3. Une mise en oeuvre. Circoncire, c'est apposer sa signature, comme on signe une oeuvre. Quand un artiste se sépare de l'oeuvre, quand il dit J'arrête, ça suffit!, il la circoncit, et il ne reste plus qu'à la signer, la dater, la nommer. Toute l'oeuvre derridienne peut être lue ainsi, comme la mise en oeuvre d'une circoncision. cf : L'oeuvre derridienne, autobiothanatohétérographique, est la mise en oeuvre de ce qu'il nomme "ma" circoncision. Mais que l'oeuvre puisse opérer comme circoncision ne suffit pas. Il faut encore que sa forme se circoncise à chaque instant, qu'elle change de peau. C'est une transe, une jouissance, un plaisir douloureux dit Derrida (Circonfession pp218-221), qui exige d'arracher toutes les peaux, celles du visage, des mains, et d'en greffer d'autres. Il faut alors suivre l'exemple de James Joyce. cf : La signature de Joyce invite les lecteurs et experts à acquiescer à la circoncision de l'oeuvre, à l'alliance du "oui-rire". Ecrire un livre est, pour Derrida, toujours une auto-circoncision, une auto-chirurgie. Quand il écrit, il se circoncise comme Abraham, il est le circoncis et le circonciseur, le sacrifié et le sacrificateur. Il ne lui suffit pas de s'être circoncis lui-même, il affirme en outre : "J'ai dû me porter moi-même lors de ma circoncision" (Circonfession p93). (En réalité, celui qui l'a porté ce jour-là est son oncle paternel Eugène, qui s'appelait aussi Elie). Mais n'oublions que "se porter", pour lui, c'est écrire, et cela s'écrit dans la différance. Tandis que la lame d'écriture coupe son propre corps, il imagine son père le regarder et sa mère restée à la porte dans l'angoisse, comme cela a dû arriver (Circonfession p124). Ce ne sera pas elle qui sucera la plaie, mais lui-même, dans une opération d'autofellocirconcision (ou d'oeuvrance). Que dire d'une oeuvre qui ne peut être que le produit de cet acte? A tout moment de la vie, et pas seulement dans l'écriture, on rencontre du circoncis et de l'incirconcis, on est jugé par lui. cf Circoncision est le désir de vivre sans avoir besoin d'écrire : aimer la vie.

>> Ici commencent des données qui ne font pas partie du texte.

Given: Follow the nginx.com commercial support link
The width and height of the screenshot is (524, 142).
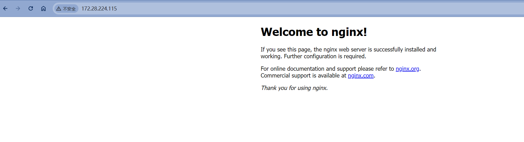Looking at the screenshot, I should pos(360,76).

4. Le circoncis. Selon Hélène Cixous, tous les textes de Jacques Derrida sont "de corps". ll les signe à partir de la scène de la circoncision. Il dit : Voici le circoncis. S'il donne le nom de "Livre d'Elie" aux carnets dans lesquels il a accumulé des matériaux pour le Grand Livre de la circoncision qu'il projetait d'écrire, c'est parce qu'elle s'inscrit dans son nom, comme elle est inscrite dans celui d'Abraham. Il savait dès le départ que ce projet était voué à l'échec car il aurait impliqué une impossible exhibition du secret, de l'inconscient. Et pourtant il a continué. Ne renonçant jamais complètement à l'intercession des rabbins (d'un côté leur sagesse, de l'autre la faculté qu'ils ont de circoncire la parole), il n'arrête pas de la réinventer. Sans cesse il faut recirconcire ce qui se décirconcit, déjouer la réappropriation des langages, circoncire le mot (chaque mot est un schibboleth), transmuter et réécrire la parole. La circoncision est une métonymie (la partie qui se détache du tout pour en tenir lieu), mais ce n'est pas une métonymie comme les autres, c'est la métonymie des métonymies : un événement singulier, irremplaçable, irréversible, qui vaut pour toutes les autres pertes et les remplace d'avance. Ce qui arrive une fois pour toutes engage à revenir, à représenter, à reproduire, à écrire. Elle seule peut tenir lieu des autres circoncisions (lèvres, langue, oreille ou coeur), du corps comme du texte.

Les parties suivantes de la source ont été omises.